Capitalism Has Never Failed Us By Cylon2036 We/Us
The beauty of capitalism is that every human interaction can be transformed into a revenue stream. Friendship? Subscription service. Romantic relationships? Premium membership tier. Breathing? Freemium model with pop-up ads in between inhalations. Everything can be monetized, confirming the expert consensus that global free market capitalism has never failed us.
It is time to put to rest one of the most outrageous myths ever propagated upon humanity, that free market capitalism is fatally flawed. The evidence to the contrary is overwhelming. Whenever there is a financial crisis, a housing crisis, an environmental crisis, a healthcare crisis, a debt crisis, or a crisis involving people being unable to afford food, shelter, or medicine, it simply demonstrates that there was not enough free market capitalism. The solution, as always, is more of the thing that critics allege caused the problems.
If a bridge collapses, privatize the river. If wages stagnate, deregulate industries. If children cannot afford school lunches, introduce a competitive bidding process for calories. The market knows best. Critics often point to economic inequality and complain that a handful of billionaires possess more wealth than entire nations. But this merely reflects the natural order of things. In nature, lions eat gazelles and eagles eat rabbits. Hedge fund managers purchase their third super-yacht while teachers compare grocery prices. This is what smart economists refer to as “efficiency.”
Market forces are so wise that they can solve every problem, except those they allegedly create, with the best ideas ever conceived by the human mind. History teaches us that providing universal healthcare leads to catastrophe. First, people receive medical treatment, then they become accustomed to surviving illnesses. The next things they’ll want are affordable education and transportation, clean drinking water, and retirement pensions. Before long, citizens will begin expecting affordable cellphones and internet. Civilization will rapidly descend into chaos.

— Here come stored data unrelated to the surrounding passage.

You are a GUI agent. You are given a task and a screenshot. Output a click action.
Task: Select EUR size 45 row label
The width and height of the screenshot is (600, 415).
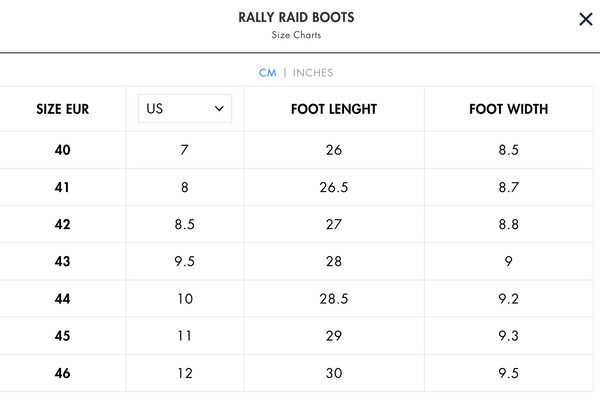[x=62, y=336]
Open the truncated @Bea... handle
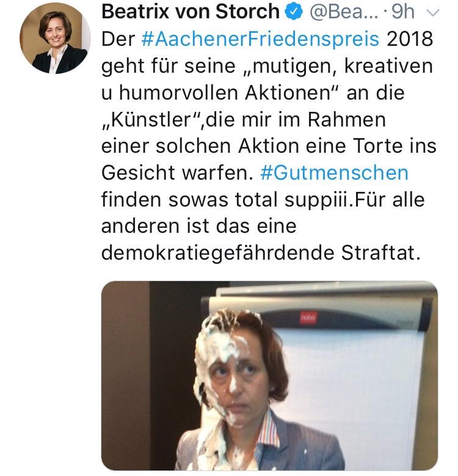 pyautogui.click(x=344, y=12)
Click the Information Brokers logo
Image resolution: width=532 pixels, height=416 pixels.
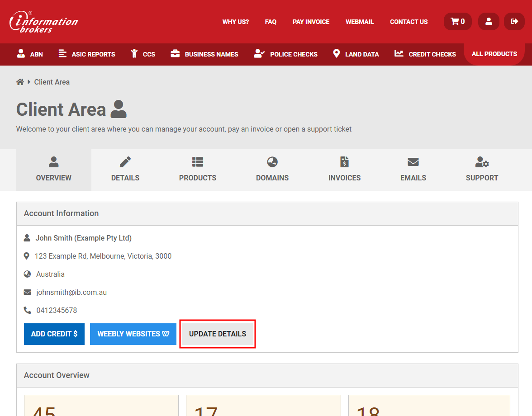(x=43, y=22)
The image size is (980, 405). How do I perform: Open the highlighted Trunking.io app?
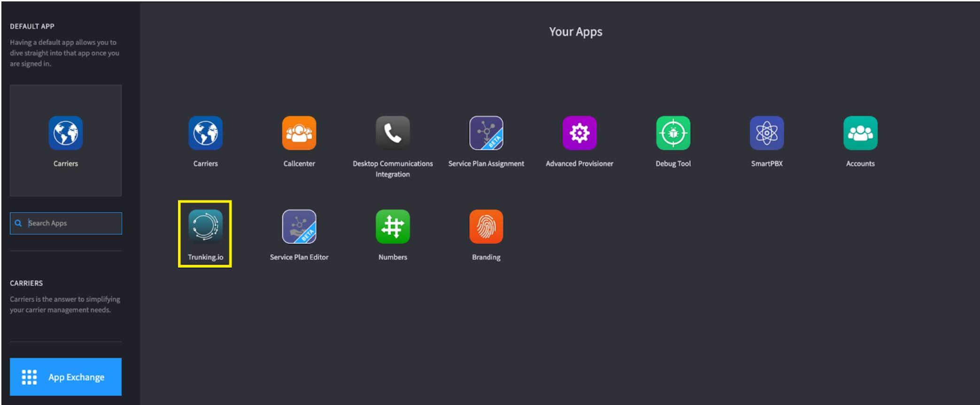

The slippery slope is obvious. Today it is public healthcare, tomorrow it’s affordable food and housing. The next day, children will be reading books without first obtaining venture capital funding. Soon enough, grandmothers are receiving prescription medication without maximizing shareholder value. Society cannot endure such recklessness. Imagine a world in which housing is viewed as shelter rather than an investment vehicle. Imagine a world in which corporations do not possess constitutional rights, and lobbying divisions larger than some national governments. The horror is too difficult to contemplate.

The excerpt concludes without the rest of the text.